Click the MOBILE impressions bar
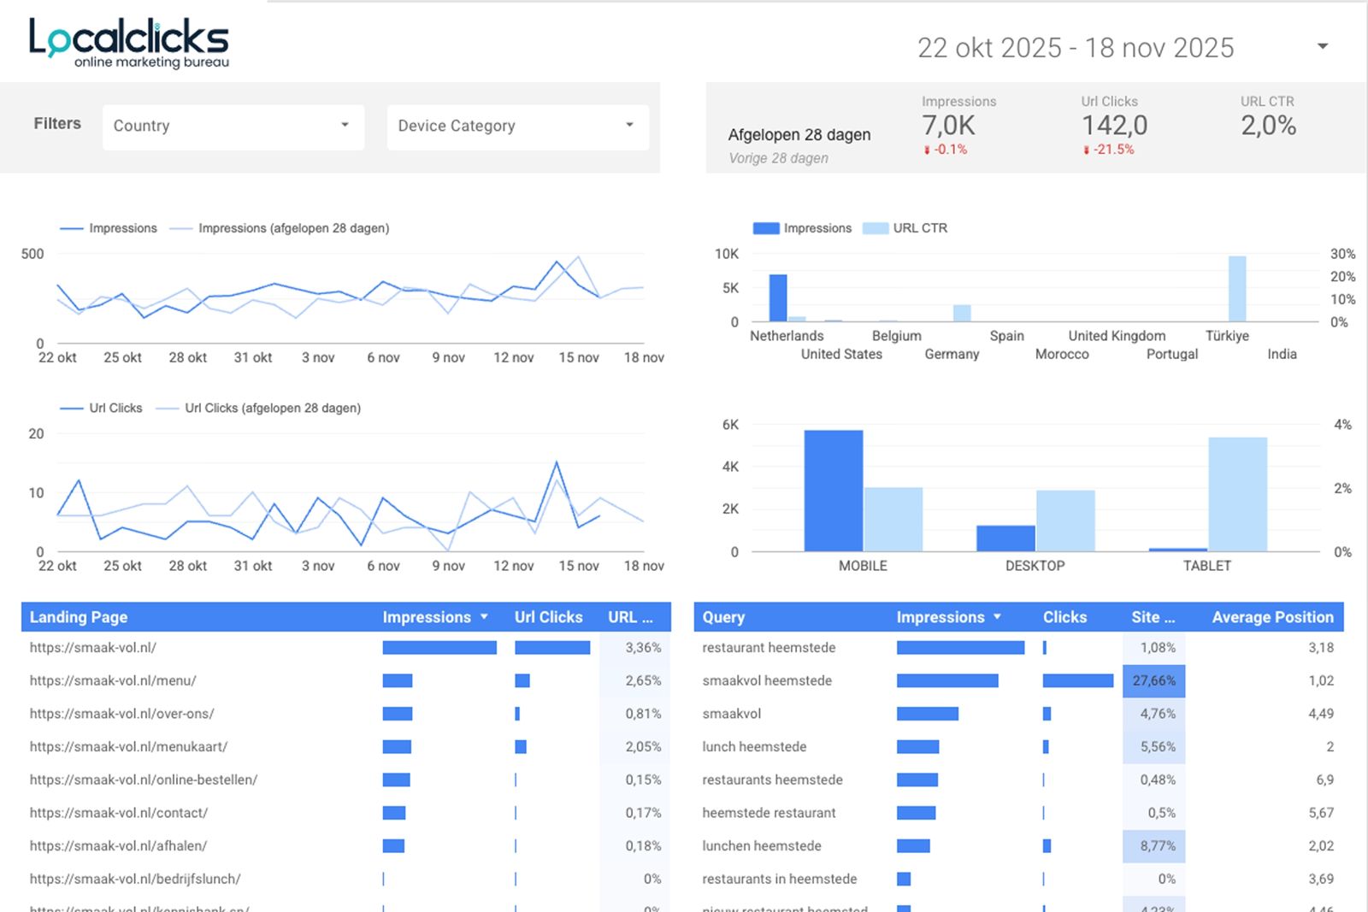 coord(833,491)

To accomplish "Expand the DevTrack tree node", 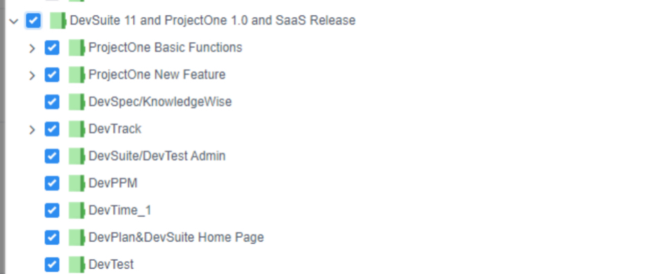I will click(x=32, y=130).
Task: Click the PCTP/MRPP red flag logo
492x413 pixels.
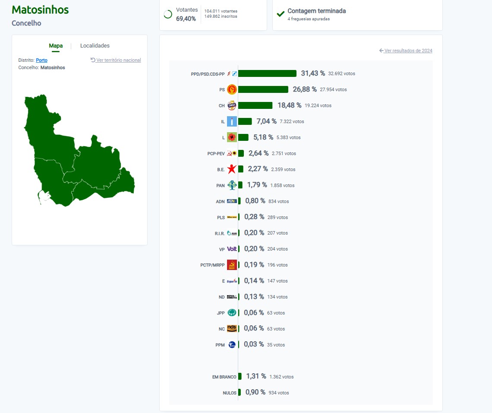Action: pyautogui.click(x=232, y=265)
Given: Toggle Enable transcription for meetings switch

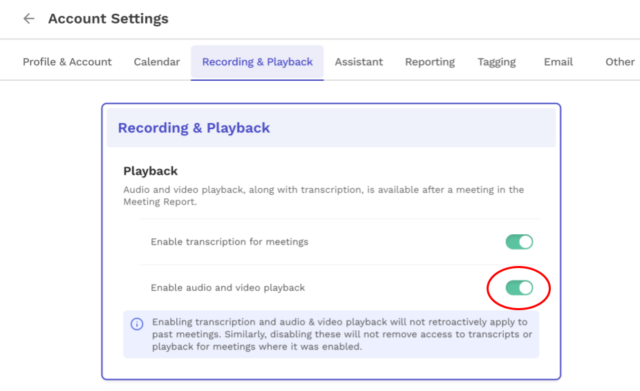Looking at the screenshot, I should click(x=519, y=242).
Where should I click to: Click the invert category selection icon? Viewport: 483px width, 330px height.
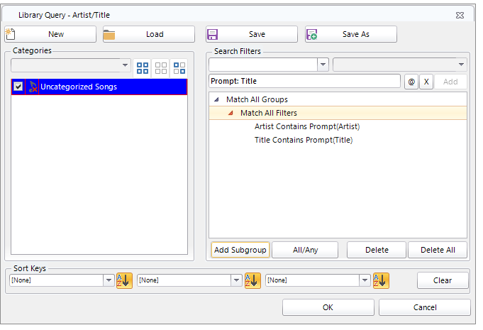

______

= ASSIGNMENT =
Please print the lines from the one holding "Given: Toggle Enable" through the end of the records above, unchanged and with the pictures left out.

= REPLY =
Given: Toggle Enable transcription for meetings switch

Looking at the screenshot, I should click(x=519, y=242).
Where should I click to: Click the invert category selection icon? Viewport: 483px width, 330px height.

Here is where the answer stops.